Not for the first time during his Chelsea tenure, Rafael Benitez feels trapped in an "impossible" situation.
The interim manager takes his team to Southampton in the Premier League this afternoon for the club's 54th game of a gruelling season and he is vexed by the 55th coming a little less than 48 hours later.
Chelsea face Manchester United in the FA Cup quarter-final replay at 12.30pm on Easter Monday.
“Physiologically, it’s impossible,” Benitez said. “The day after a game you feel really tired, but two days afterwards you feel even more tired. It’s the reality. This second day will be really tough for everyone.”
It stands to be the same for both teams and United would argue they have more travelling to endure. They go to Sunderland in the league today and the cup tie will be played at Stamford Bridge. United, though, do have the 12.45pm early kick-off at the Stadium of Light.
But Benitez is worried because there is rather less riding on United’s trip to Wearside than his team’s to Southampton. United have room for manoeuvre at the top of the table – a 15-point lead is the fluffiest of cushions – while Chelsea dare not falter in the race for Champions League qualification.
The feeling is Alex Ferguson will pick entirely different lineups against Sunderland and Chelsea, having earned the right to do so, but Benitez’s hand is more forced.
“We can’t play two different teams,” he said. “I try to keep the level. The difference is that they are 15 points ahead, so maybe they can say, ‘Okay, we do that and see what happens’. We can’t do that. We have to find a very competitive team for Southampton, with the other game in our head because we can’t forget we have just 48 hours.
“I don’t want to use this as an excuse because some people say, ‘oh, he’s making excuses’. No. The reality is that, because of their position in the table, they have an advantage and they will not have another [European] competition . . . they are not in the Champions League. For them, it’s clear. The priority will be the FA Cup.”
Do-or-die
Benitez could not say which of the two fixtures was the more important to Chelsea. A top-four finish is the club's priority, but the Cup tie against United is do-or-die and steeped in A-list glamour. The margins are suffocatingly slim and Benitez's every selection feels fraught.
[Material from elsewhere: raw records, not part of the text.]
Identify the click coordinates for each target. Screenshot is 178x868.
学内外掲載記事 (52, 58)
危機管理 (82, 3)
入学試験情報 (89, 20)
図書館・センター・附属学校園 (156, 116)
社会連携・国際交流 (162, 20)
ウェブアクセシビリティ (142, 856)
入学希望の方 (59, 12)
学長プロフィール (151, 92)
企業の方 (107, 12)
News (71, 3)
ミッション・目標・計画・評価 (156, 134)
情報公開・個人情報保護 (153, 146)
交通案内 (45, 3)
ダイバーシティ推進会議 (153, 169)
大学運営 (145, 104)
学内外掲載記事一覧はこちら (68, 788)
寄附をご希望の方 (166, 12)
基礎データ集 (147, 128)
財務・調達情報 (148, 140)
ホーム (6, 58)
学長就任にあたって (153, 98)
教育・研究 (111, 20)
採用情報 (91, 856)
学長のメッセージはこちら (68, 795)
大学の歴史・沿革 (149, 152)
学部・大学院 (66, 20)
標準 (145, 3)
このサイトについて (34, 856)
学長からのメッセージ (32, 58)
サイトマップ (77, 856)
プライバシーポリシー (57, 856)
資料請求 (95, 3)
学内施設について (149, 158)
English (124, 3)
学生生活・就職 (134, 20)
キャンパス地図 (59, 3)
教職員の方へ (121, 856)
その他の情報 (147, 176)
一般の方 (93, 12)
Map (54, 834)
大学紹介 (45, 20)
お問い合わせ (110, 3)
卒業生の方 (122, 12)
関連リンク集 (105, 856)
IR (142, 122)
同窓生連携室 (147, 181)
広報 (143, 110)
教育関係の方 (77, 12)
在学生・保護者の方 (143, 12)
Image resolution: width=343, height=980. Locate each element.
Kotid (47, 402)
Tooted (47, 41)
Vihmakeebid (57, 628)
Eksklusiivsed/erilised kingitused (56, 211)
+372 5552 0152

“We have to pick a team that can beat Southampton, but if I don’t pick, for example, Ashley Cole – if I say Cole or [Ryan] Bertrand – if we lose, people say, ‘why didn’t you pick Cole?’ If you win, nobody will say anything. But then, if we lose against United, somebody will say, ‘you can do this or that’. You have to realise we have a lot of information [on the players] and, also, it’s not easy to make a decision because it’s impossible to be fully fit for the second game.
“For four months, we have been playing one game every three or four days more or less, we know how to handle this, but two days? It’s impossible to have fresh legs if you play the 90 minutes against Southampton.”
Police said Chelsea’s Cup tie against United could not have a later kick-off time because of Fulham’s league derby with Queens Park Rangers at Craven Cottage on Monday night, and the Chelsea schedule rumbles on relentlessly. They play Rubin Kazan at Stamford Bridge in the Europa League quarter-final first leg on Thursday night. “We have two [clear] days before Kazan, so it will be the third day,” Benitez said. “Four days is fine, three days is very close. But two days will be impossible. When we played two games in three days at Christmas, teams couldn’t cope with the intensity of the second game and you could beat them easily by changing players.
“Sometimes you are not playing at 100 per cent and still you can win because you are better than the other team. It depends on each player, each position and, also, the opposition.”
Benitez knows United are not the sort of team that can be rolled over at less than full power.